Verilen alıştırma a = Ödipus hakkındaki metne göre Ödipus adı ne anlama gelir?

Verilen metin =
**********

Ödipus’un trajik hikayesi. Thebes kralı Laios kral Pelops’un misafirperverliğini suistimal eder; kral Pelops’un genç oğlu Chrysippos’a âşık olur ve onu kaçırmaya kalkar. Bunun üzerine Delphi kâhini eğer bir oğlu olursa, onun babasını öldüreceğini ve annesiyle evleneceğini söyler. Hükümranlığını sürdürmek isteyen Laios hamile olan karısı İokaste’yi ikna eder ve bir oğulları olduğu takdirde onu yok etmeye karar verirler.
Doğan bebek erkek olunca topuklarını şişlerler ve bebeği dağlarda bir yere bırakması için bir çobana verirler. Çoban bebeğe acır ve onu Korinth ülkesinde yaşayan bir çobana teslim eder. Korinth kralı Polybos ve karısı Merope bebeği evlat edinir, adını da Ödipus koyarlar. Ödipus ‘şiş ayak’ anlamına gelir.
Her şeyden habersiz Korinth’de büyüyen Ödipus, bir şölende yiyip içerken sarhoş bir köylüden Polybos ve Merope’nin gerçek anne-babası olmadığına dair bir şeyler duyar. Anne-babasının bu konuda yaptığı açıklamadan da yeteri kadar tatmin olmaz ve kâhinin kapısını çalar. Kâhin babasını öldüreceğini ve annesiyle evleneceğini söyleyince, bu kehanetin gerçekleşmemesi için uzaklara gitmeye karar veren Ödipus yollara düşer.

**********

Kaynak malzeme =
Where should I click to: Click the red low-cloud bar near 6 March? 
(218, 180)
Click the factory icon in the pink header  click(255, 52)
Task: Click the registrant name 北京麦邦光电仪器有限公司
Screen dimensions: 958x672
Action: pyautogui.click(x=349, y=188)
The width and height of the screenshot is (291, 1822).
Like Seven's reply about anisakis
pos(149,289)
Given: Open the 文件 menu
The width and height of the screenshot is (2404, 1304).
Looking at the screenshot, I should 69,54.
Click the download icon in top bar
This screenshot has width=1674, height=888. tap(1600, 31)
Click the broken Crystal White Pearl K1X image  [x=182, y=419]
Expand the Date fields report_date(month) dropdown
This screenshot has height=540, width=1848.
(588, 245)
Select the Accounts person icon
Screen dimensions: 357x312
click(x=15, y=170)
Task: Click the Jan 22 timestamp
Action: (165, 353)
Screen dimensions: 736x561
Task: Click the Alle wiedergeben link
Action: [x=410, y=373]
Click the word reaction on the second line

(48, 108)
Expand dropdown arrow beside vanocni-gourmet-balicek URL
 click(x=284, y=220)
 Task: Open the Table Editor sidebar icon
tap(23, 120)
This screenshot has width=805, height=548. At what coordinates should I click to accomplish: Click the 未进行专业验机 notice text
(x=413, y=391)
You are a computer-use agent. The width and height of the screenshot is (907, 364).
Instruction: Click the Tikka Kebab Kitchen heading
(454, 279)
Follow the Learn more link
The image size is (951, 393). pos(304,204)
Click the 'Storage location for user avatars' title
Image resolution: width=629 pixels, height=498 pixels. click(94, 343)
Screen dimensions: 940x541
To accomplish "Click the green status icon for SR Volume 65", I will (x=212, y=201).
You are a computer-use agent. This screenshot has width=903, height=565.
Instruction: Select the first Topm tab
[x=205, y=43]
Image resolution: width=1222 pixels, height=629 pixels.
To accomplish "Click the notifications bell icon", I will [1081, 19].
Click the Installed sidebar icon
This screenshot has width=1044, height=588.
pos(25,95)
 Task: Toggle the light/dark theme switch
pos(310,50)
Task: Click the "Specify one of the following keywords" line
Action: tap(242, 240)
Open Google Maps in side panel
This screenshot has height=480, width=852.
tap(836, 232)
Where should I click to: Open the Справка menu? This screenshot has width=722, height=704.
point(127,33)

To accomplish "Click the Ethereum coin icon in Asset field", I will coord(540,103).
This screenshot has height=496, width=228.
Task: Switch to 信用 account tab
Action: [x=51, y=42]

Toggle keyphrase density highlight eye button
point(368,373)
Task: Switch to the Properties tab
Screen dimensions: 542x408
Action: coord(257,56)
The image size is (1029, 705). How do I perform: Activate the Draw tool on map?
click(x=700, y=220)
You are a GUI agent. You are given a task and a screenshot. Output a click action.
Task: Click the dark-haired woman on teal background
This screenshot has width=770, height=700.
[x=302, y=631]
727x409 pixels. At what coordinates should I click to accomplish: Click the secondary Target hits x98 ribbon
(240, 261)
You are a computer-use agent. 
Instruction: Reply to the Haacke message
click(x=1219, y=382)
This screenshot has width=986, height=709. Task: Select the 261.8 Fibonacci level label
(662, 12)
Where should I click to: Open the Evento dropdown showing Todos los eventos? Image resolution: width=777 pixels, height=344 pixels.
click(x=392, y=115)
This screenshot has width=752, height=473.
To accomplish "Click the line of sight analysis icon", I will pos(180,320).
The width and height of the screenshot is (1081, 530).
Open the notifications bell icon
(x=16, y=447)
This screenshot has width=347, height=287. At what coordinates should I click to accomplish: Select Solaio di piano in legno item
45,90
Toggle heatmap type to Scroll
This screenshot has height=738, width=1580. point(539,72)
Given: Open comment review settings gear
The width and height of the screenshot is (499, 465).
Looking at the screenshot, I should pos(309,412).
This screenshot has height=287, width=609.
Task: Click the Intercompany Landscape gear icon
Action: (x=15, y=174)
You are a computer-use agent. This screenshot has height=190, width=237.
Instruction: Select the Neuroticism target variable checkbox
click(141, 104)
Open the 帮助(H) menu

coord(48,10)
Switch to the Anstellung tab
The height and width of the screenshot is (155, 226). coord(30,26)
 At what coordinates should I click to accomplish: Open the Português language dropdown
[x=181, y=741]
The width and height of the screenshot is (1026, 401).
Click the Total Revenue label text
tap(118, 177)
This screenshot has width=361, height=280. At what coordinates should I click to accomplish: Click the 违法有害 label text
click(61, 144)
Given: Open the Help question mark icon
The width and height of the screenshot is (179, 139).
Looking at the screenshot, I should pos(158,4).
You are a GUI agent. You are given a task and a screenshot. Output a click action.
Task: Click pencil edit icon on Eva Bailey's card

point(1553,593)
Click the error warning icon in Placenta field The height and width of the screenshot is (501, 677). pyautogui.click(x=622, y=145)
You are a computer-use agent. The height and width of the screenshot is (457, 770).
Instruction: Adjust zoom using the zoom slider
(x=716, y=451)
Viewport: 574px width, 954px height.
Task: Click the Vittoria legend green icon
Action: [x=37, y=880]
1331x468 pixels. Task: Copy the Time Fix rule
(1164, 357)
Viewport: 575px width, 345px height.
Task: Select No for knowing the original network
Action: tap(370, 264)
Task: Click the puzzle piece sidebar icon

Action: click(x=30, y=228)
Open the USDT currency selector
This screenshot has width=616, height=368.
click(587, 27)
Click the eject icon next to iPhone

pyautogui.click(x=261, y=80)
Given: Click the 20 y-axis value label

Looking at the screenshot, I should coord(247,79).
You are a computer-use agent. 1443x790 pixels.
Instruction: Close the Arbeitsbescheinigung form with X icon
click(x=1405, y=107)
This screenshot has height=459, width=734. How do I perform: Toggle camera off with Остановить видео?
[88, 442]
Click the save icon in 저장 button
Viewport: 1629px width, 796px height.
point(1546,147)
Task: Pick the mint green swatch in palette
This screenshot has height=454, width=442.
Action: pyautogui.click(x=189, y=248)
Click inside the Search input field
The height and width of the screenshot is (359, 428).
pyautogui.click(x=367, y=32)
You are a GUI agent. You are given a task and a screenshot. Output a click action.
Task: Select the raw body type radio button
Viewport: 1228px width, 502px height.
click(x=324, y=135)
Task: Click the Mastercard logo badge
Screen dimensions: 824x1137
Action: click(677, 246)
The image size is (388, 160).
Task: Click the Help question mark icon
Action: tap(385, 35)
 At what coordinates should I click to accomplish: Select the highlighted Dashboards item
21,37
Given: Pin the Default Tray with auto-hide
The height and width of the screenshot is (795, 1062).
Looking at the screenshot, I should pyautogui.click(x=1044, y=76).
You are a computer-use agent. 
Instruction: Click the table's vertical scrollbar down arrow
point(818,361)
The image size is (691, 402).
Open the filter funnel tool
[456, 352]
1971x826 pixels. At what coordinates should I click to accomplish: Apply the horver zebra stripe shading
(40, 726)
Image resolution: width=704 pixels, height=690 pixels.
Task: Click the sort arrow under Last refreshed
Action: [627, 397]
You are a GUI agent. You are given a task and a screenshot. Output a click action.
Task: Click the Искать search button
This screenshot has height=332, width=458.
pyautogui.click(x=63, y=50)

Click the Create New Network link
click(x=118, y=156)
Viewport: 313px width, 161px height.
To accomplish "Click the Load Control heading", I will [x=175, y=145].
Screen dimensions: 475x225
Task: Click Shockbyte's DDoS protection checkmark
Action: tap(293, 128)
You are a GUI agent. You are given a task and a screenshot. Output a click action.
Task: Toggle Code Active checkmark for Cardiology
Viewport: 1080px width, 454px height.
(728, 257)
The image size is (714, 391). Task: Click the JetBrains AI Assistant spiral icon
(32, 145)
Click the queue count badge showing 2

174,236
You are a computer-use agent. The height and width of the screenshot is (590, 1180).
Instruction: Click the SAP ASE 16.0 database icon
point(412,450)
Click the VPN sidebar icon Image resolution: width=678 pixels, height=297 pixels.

**********

Verilen alıştırma b = Listede "This screenshot has height=459, width=734." ifadesini içeren satırdan "Action: tap(385, 35)" ifadesini içeren satıra kadar uzanan bölümü, iki uç satır da dahil olmak üzere aynen kopyala.

Alıştırma sonucu a = ‘Şiş ayak’ anlamına gelir.

Alıştırma sonucu b =
This screenshot has height=459, width=734. How do I perform: Toggle camera off with Остановить видео?
[88, 442]
Click the save icon in 저장 button
Viewport: 1629px width, 796px height.
point(1546,147)
Task: Pick the mint green swatch in palette
This screenshot has height=454, width=442.
Action: pyautogui.click(x=189, y=248)
Click inside the Search input field
The height and width of the screenshot is (359, 428).
pyautogui.click(x=367, y=32)
You are a GUI agent. You are given a task and a screenshot. Output a click action.
Task: Select the raw body type radio button
Viewport: 1228px width, 502px height.
click(x=324, y=135)
Task: Click the Mastercard logo badge
Screen dimensions: 824x1137
Action: click(677, 246)
The image size is (388, 160).
Task: Click the Help question mark icon
Action: tap(385, 35)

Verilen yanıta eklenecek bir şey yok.